Ground 1: Whether the Indonesian Proceedings had been brought in breach of the Arbitration Agreement
CSSC’s submissions
36 CSSC’s claim for injunctive relief was advanced primarily on the ground that the Indonesian Proceedings had been commenced by OKI in breach of a valid and binding arbitration agreement between CSSC and OKI.
37 I noted at the outset that there was some ambiguity as to the existence of the arbitration agreement. Let me explain why. The B/Ls, which were in the well-known CONGENBILL 94 form, contained an incorporation clause (the “Incorporation Clause”) on the reverse which reads:
All terms and conditions, liberties and exceptions of the Charter Party, dated as overleaf, including the Law and Arbitration Clause, are herewith incorporated.
There was, however, nothing on the face of the B/Ls to indicate if the Incorporation Clause referred to the Head COA or the Sub-COA.
38 To overcome this ambiguity, CSSC relied on the principle that where it is unclear which charterparty an incorporating clause refers to, the court should presume that the terms of the head charterparty are incorporated “since [that] is the contract to which the shipowner, who issues the bill of lading, is a party”: Pacific Molasses Co. and United Molasses Trading Co. Ltd. v Entre Rios Compania Naviera S.A. (The “San Nicholas”) [1976] 1 Lloyd’s Rep. 8 at 11.
39 On that footing, I was prepared to interpret the Incorporation Clause as referring to the Head COA, so that cl 61 of the Head COA (the “Arbitration Agreement”) was incorporated into the B/Ls. That clause reads:
61) Arbitration & Governing law
This Carter Party [sic] shall be governed by English law and any dispute arising out of or in connection with this Contract, including any question regarding its existence, validity or termination shall be referred to and finally resolved by arbitration in Singapore in accordance with the Arbitration Rules of the Singapore International Arbitration Centre (SIAC) for the time being in force, which rules are deemed to be incorporated by reference in this clause. The tribunal shall consist of one arbitrator to be appointed by the chairman of the Singapore International Arbitration Centre.
[emphasis added]
It was thus necessary for me to decide if the Indonesian Proceedings were brought in respect of a dispute that arose “out of or in connection with” the B/Ls.
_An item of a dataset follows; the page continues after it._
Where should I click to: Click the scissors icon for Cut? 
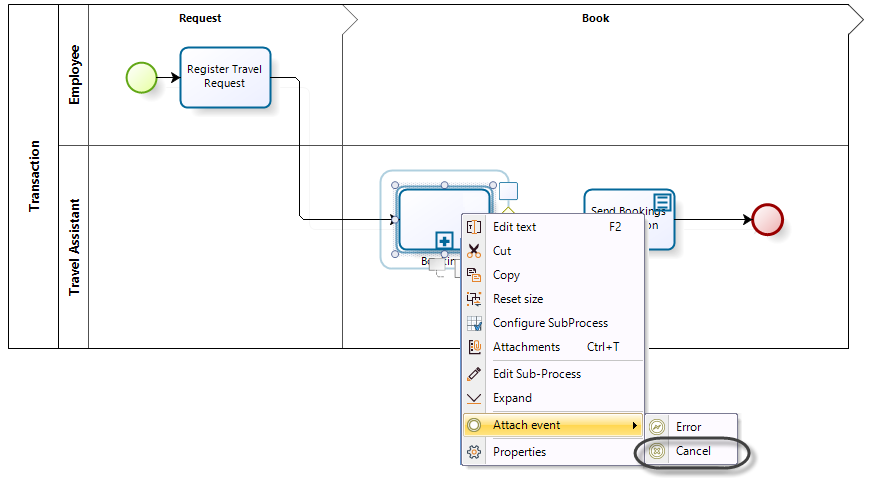pos(474,251)
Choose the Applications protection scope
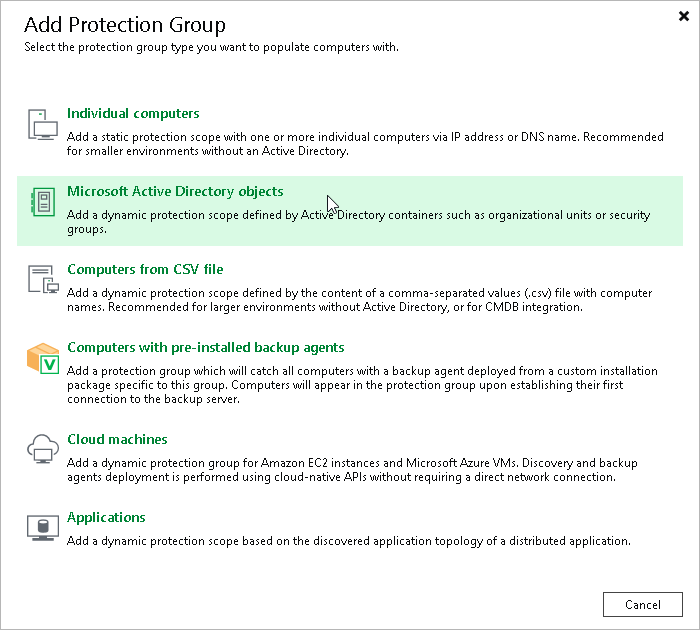Viewport: 700px width, 630px height. (x=106, y=518)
40 OKI’s opening salvo was that its claim in the Indonesian Proceedings (ie, for damage caused to the Trestle Bridge) was a pure tort claim that could not be said to have arisen “out of or in connection with” the B/Ls. CSSC unsurprisingly objected to OKI’s characterisation of its own claim; CSSC’s case was that OKI had deliberately pleaded its claim in tort so as to circumvent the Arbitration Agreement. Thus, before I could even consider the scope of the Arbitration Agreement, I had to first determine the anterior threshold question of how OKI’s claim should be characterised for the purposes of the analysis.
41 Where the proper characterisation of a legal claim is contested, the ordinary starting point is to first determine the law that the court should apply to dispose of that question. There were, in my view, only three possibilities in the circumstances of this case: English law, Singapore law, or Indonesian law. It was not argued (or even suggested) that any other system of law had any bearing on the parties’ dispute. I was cognisant that in such circumstances, the court can simply fall back to the “default rule” and apply the lex fori as a matter of practicality: Ollech David v Horizon Capital Fund [2024] SGHC(A) 8 at [54]–[56]. As Lord Leggatt put it in FS Cairo (Nile Plaza) LLC v Lady Brownlie [2021] UKSC 45 (at [113]):
[I]n an adversarial system such as that in England and Wales, if a party does not rely on a particular rule of law even though it would be entitled to do so, it is not generally for the court to apply the rule of its own motion. The issues in proceedings are defined by the parties’ statements of case. Thus, it is for each party to choose whether to plead a case that a foreign system of law is applicable to the claim; but neither party is obliged to do so and, if neither party does, the court will apply its own law to the issues in dispute.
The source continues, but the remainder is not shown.